• _Work instructions_: All the data must be output exactly as given.

--

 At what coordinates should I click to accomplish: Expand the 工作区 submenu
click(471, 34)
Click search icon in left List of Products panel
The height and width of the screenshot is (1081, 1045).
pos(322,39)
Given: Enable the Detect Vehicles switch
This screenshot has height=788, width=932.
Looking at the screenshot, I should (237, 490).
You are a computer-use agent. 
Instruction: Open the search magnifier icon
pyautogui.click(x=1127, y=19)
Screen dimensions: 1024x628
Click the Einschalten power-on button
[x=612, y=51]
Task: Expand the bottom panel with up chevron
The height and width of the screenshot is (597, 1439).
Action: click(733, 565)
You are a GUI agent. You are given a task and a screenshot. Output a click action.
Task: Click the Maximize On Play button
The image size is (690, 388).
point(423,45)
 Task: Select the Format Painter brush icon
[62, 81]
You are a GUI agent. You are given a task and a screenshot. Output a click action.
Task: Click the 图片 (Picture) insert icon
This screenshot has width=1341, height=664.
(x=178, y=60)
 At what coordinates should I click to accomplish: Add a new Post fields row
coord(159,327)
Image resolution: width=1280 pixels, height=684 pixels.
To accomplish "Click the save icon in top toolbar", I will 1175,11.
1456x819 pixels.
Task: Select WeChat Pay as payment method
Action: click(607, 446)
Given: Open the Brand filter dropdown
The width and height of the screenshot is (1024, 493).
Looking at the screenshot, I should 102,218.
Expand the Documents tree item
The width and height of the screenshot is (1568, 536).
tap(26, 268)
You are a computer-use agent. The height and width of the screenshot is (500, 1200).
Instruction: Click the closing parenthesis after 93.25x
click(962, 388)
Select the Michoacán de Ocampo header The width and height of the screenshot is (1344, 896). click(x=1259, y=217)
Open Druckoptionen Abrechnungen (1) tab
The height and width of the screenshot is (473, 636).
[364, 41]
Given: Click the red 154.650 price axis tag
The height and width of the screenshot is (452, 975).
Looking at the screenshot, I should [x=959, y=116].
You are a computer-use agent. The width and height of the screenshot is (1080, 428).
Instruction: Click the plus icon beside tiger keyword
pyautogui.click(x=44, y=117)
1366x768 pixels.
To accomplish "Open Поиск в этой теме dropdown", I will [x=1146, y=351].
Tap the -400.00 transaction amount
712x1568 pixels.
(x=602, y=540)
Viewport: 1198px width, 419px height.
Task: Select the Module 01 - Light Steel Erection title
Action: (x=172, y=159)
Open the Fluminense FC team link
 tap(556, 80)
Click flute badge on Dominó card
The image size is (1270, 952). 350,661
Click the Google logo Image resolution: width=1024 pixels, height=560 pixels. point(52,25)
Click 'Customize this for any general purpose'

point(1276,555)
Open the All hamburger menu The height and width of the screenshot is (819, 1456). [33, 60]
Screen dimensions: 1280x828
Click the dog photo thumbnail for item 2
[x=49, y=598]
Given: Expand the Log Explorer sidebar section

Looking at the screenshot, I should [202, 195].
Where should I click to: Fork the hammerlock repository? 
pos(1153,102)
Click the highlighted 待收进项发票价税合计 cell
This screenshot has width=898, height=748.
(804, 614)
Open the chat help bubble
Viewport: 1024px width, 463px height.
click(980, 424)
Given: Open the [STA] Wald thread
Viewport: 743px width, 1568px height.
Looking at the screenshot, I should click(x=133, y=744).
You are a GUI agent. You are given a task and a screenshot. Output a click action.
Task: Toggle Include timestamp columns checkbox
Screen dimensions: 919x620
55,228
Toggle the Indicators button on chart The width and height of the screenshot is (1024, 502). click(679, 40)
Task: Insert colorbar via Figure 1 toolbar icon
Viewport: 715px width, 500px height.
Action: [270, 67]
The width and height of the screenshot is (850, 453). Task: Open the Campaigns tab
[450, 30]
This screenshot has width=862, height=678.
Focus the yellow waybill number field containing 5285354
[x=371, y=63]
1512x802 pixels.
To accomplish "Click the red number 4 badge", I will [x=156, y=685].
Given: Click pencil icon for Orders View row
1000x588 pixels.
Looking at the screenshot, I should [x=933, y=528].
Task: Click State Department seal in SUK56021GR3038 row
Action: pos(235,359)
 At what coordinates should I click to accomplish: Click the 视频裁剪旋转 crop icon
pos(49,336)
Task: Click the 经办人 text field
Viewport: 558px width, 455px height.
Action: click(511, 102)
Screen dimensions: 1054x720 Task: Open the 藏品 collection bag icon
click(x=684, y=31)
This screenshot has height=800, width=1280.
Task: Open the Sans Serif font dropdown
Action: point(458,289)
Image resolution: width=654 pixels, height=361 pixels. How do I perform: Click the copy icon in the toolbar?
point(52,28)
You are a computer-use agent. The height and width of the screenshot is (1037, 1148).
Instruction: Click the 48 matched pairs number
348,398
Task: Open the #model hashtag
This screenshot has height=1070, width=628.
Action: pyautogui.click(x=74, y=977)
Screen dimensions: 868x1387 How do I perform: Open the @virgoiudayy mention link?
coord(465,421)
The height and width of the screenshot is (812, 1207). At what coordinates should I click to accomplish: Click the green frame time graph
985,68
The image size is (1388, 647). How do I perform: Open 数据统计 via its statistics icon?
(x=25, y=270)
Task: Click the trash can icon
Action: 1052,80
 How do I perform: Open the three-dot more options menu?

--

• _Exercise output_:
 At what coordinates should I click to accomplish: Expand the 工作区 submenu
click(471, 34)
Click search icon in left List of Products panel
The height and width of the screenshot is (1081, 1045).
pos(322,39)
Given: Enable the Detect Vehicles switch
This screenshot has height=788, width=932.
Looking at the screenshot, I should (237, 490).
You are a computer-use agent. 
Instruction: Open the search magnifier icon
pyautogui.click(x=1127, y=19)
Screen dimensions: 1024x628
Click the Einschalten power-on button
[x=612, y=51]
Task: Expand the bottom panel with up chevron
The height and width of the screenshot is (597, 1439).
Action: click(733, 565)
You are a GUI agent. You are given a task and a screenshot. Output a click action.
Task: Click the Maximize On Play button
The image size is (690, 388).
point(423,45)
 Task: Select the Format Painter brush icon
[62, 81]
You are a GUI agent. You are given a task and a screenshot. Output a click action.
Task: Click the 图片 (Picture) insert icon
This screenshot has width=1341, height=664.
(x=178, y=60)
 At what coordinates should I click to accomplish: Add a new Post fields row
coord(159,327)
Image resolution: width=1280 pixels, height=684 pixels.
To accomplish "Click the save icon in top toolbar", I will 1175,11.
1456x819 pixels.
Task: Select WeChat Pay as payment method
Action: click(607, 446)
Given: Open the Brand filter dropdown
The width and height of the screenshot is (1024, 493).
Looking at the screenshot, I should 102,218.
Expand the Documents tree item
The width and height of the screenshot is (1568, 536).
tap(26, 268)
You are a computer-use agent. The height and width of the screenshot is (500, 1200).
Instruction: Click the closing parenthesis after 93.25x
click(962, 388)
Select the Michoacán de Ocampo header The width and height of the screenshot is (1344, 896). click(x=1259, y=217)
Open Druckoptionen Abrechnungen (1) tab
The height and width of the screenshot is (473, 636).
[364, 41]
Given: Click the red 154.650 price axis tag
The height and width of the screenshot is (452, 975).
Looking at the screenshot, I should [x=959, y=116].
You are a computer-use agent. The width and height of the screenshot is (1080, 428).
Instruction: Click the plus icon beside tiger keyword
pyautogui.click(x=44, y=117)
1366x768 pixels.
To accomplish "Open Поиск в этой теме dropdown", I will [x=1146, y=351].
Tap the -400.00 transaction amount
712x1568 pixels.
(x=602, y=540)
Viewport: 1198px width, 419px height.
Task: Select the Module 01 - Light Steel Erection title
Action: (x=172, y=159)
Open the Fluminense FC team link
 tap(556, 80)
Click flute badge on Dominó card
The image size is (1270, 952). 350,661
Click the Google logo Image resolution: width=1024 pixels, height=560 pixels. point(52,25)
Click 'Customize this for any general purpose'

point(1276,555)
Open the All hamburger menu The height and width of the screenshot is (819, 1456). [33, 60]
Screen dimensions: 1280x828
Click the dog photo thumbnail for item 2
[x=49, y=598]
Given: Expand the Log Explorer sidebar section

Looking at the screenshot, I should [202, 195].
Where should I click to: Fork the hammerlock repository? 
pos(1153,102)
Click the highlighted 待收进项发票价税合计 cell
This screenshot has width=898, height=748.
(804, 614)
Open the chat help bubble
Viewport: 1024px width, 463px height.
click(980, 424)
Given: Open the [STA] Wald thread
Viewport: 743px width, 1568px height.
Looking at the screenshot, I should click(x=133, y=744).
You are a GUI agent. You are given a task and a screenshot. Output a click action.
Task: Toggle Include timestamp columns checkbox
Screen dimensions: 919x620
55,228
Toggle the Indicators button on chart The width and height of the screenshot is (1024, 502). click(679, 40)
Task: Insert colorbar via Figure 1 toolbar icon
Viewport: 715px width, 500px height.
Action: [270, 67]
The width and height of the screenshot is (850, 453). Task: Open the Campaigns tab
[450, 30]
This screenshot has width=862, height=678.
Focus the yellow waybill number field containing 5285354
[x=371, y=63]
1512x802 pixels.
To accomplish "Click the red number 4 badge", I will [x=156, y=685].
Given: Click pencil icon for Orders View row
1000x588 pixels.
Looking at the screenshot, I should [x=933, y=528].
Task: Click State Department seal in SUK56021GR3038 row
Action: pos(235,359)
 At what coordinates should I click to accomplish: Click the 视频裁剪旋转 crop icon
pos(49,336)
Task: Click the 经办人 text field
Viewport: 558px width, 455px height.
Action: click(511, 102)
Screen dimensions: 1054x720 Task: Open the 藏品 collection bag icon
click(x=684, y=31)
This screenshot has height=800, width=1280.
Task: Open the Sans Serif font dropdown
Action: point(458,289)
Image resolution: width=654 pixels, height=361 pixels. How do I perform: Click the copy icon in the toolbar?
point(52,28)
You are a computer-use agent. The height and width of the screenshot is (1037, 1148).
Instruction: Click the 48 matched pairs number
348,398
Task: Open the #model hashtag
This screenshot has height=1070, width=628.
Action: pyautogui.click(x=74, y=977)
Screen dimensions: 868x1387 How do I perform: Open the @virgoiudayy mention link?
coord(465,421)
The height and width of the screenshot is (812, 1207). At what coordinates should I click to accomplish: Click the green frame time graph
985,68
The image size is (1388, 647). How do I perform: Open 数据统计 via its statistics icon?
(x=25, y=270)
Task: Click the trash can icon
Action: 1052,80
 How do I perform: Open the three-dot more options menu?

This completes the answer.